Pour construire son identité, l'enfant a besoin de savoir. Quand dois-je lui annoncer ? Comment et à quel moment ? Ce sont des questions que vous vous posez surement en tant que parents adoptifs, ces quelques point pourront vous éclairer.


L’enfant adopté n’est pas “une page blanche”, il a une histoire, tout comme vous

L’enfant adopté, quel que soit son âge au moment de son adoption, sera accueilli au sein de votre famille, avec une histoire qui lui est propre. Il n’est pas une page blanche sur laquelle les parents viendraient écrire une nouvelle histoire, tout en effaçant la précédente.


On ne peut faire disparaître le passé d’une personne, même si celui-ci est inconscient. Aussi dur que peut être l’histoire de l’enfant adopté, il ne revient pas aux parents de décider ce qui est réel ou non.


Pourquoi dire à son enfant qu’il a été adopté


Bien que ce soit un sujet délicat, la réponse est sans hésiter oui. Il est nécessaire de parler de son histoire et de ses origines à son enfant.


“Chaque enfant doit très tôt, au plus tard à l’entrée à la maternelle, connaître l’histoire de sa naissance, dans quelles paroles, dans quels sentiments familiaux et individuels se sont enracinés, chez ses parents, les prémices de sa vie, c’est-à-dire comment son histoire a commencé” (Françoise Dolto)


Pour grandir un enfant a besoin, en plus de l’amour et de la sécurité de ses parents, de la sincérité. La confiance est une partie fondamentale de la relation entre un parent et son enfant, faire de l’adoption un secret peut à court ou long terme menacer la sécurité de l’enfant et cela peut entraîner un profond sentiment de trahison.

Il est important de normaliser le sujet, de cette manière l’enfant sera en mesure de l’intégrer dans son identité et se l’approprier.


Dans le cadre d’une adoption internationale, la question se pose davantage pour les enfants adoptés à l’étranger qui sont d’une race différente ou ont des caractéristiques physiques distinctives. Tôt ou tard, au cours de leur développement, beaucoup se poseront des questions sur leur origine.

Parfois les enfants qui ne se reconnaissent pas dans les traits physiques de leur famille, ont besoin d’être assuré de l’amour de leur parent.


Bien qu’il soit tentant de mentir pour protéger l’enfant de cette douleur, dire la vérité à propos de son adoption est primordial dans sa construction.





La construction de l’identité de l’enfant


L’histoire de l’enfant fait partie des éléments constitutifs de l’identité parmi d’autres.
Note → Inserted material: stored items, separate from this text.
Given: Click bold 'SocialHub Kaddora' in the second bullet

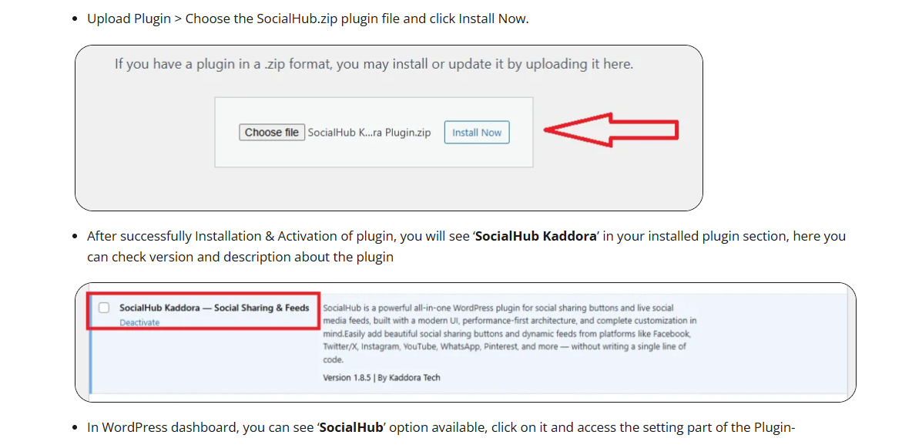Looking at the screenshot, I should point(536,236).
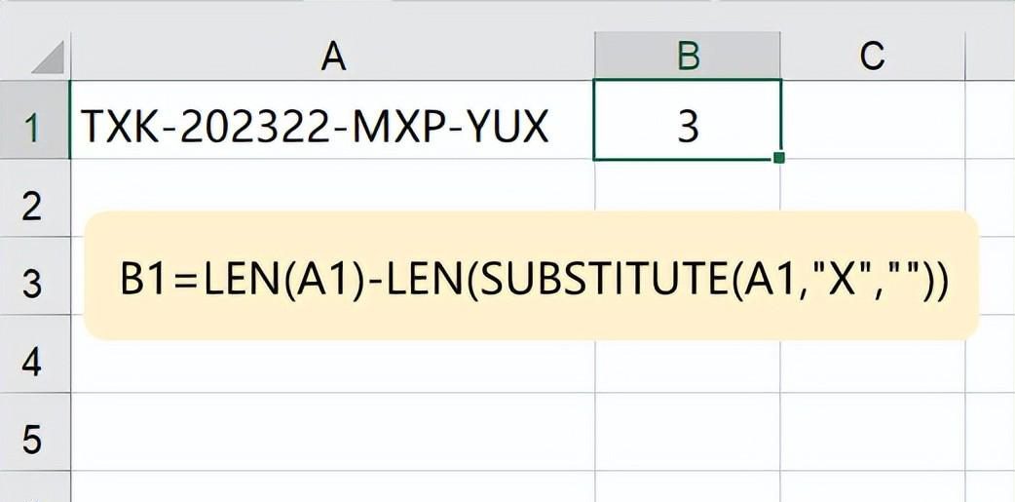Click the border between columns B and C headers
This screenshot has height=502, width=1015.
coord(780,57)
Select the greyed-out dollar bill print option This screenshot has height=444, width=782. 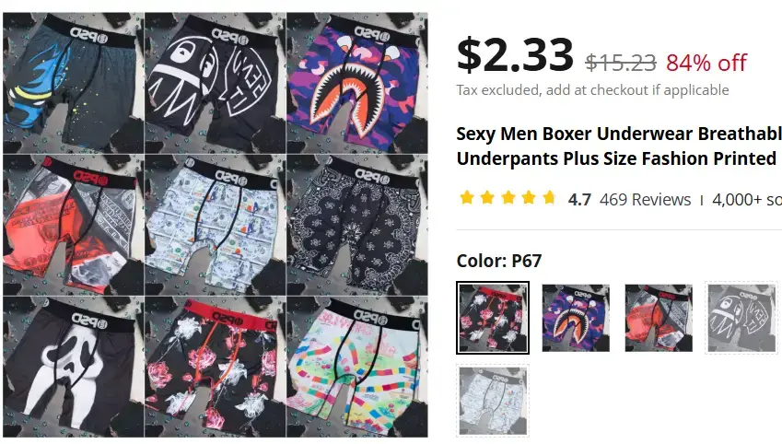[492, 401]

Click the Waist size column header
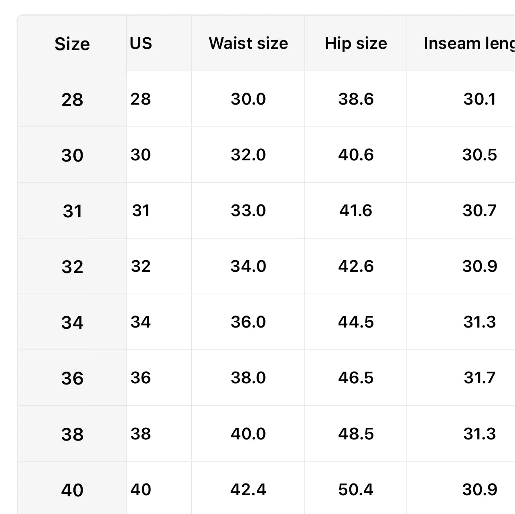tap(248, 43)
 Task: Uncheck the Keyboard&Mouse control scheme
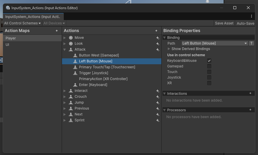click(209, 61)

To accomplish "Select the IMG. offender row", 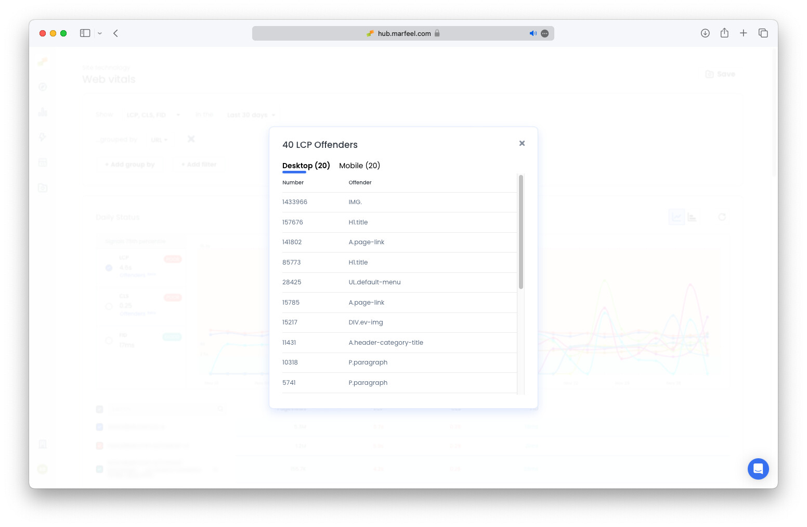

Il est important de soutenir et d’aider l’enfant à combler les parties manquantes ou à supporter les trop-pleins de son histoire. Tout individu a besoin de se bâtir sur des faits réels, et non sur un mensonge.


Sans jamais victimiser l’enfant, les parents doivent l’accompagner à son rythme et l’aider sans le forcer s’il souhaite connaître son histoire.


Le fait d’être ancré dans une famille permet à l’enfant de préciser son identité, sa place au sein du cercle familial, mais également de prendre connaissance de son histoire.


À quel moment en parler à son enfant


Les psychologues et pédopsychiatres spécialisés dans l’adoption se rapprochent du consensus suivant : le plus tôt l’enfant sait qu’il a été adopté, le mieux il se portera. Il peut être néfaste pour la santé mentale d’un enfant de découvrir que ses parents lui ont menti, caché ou induit en erreur sur son histoire pendant une longue période.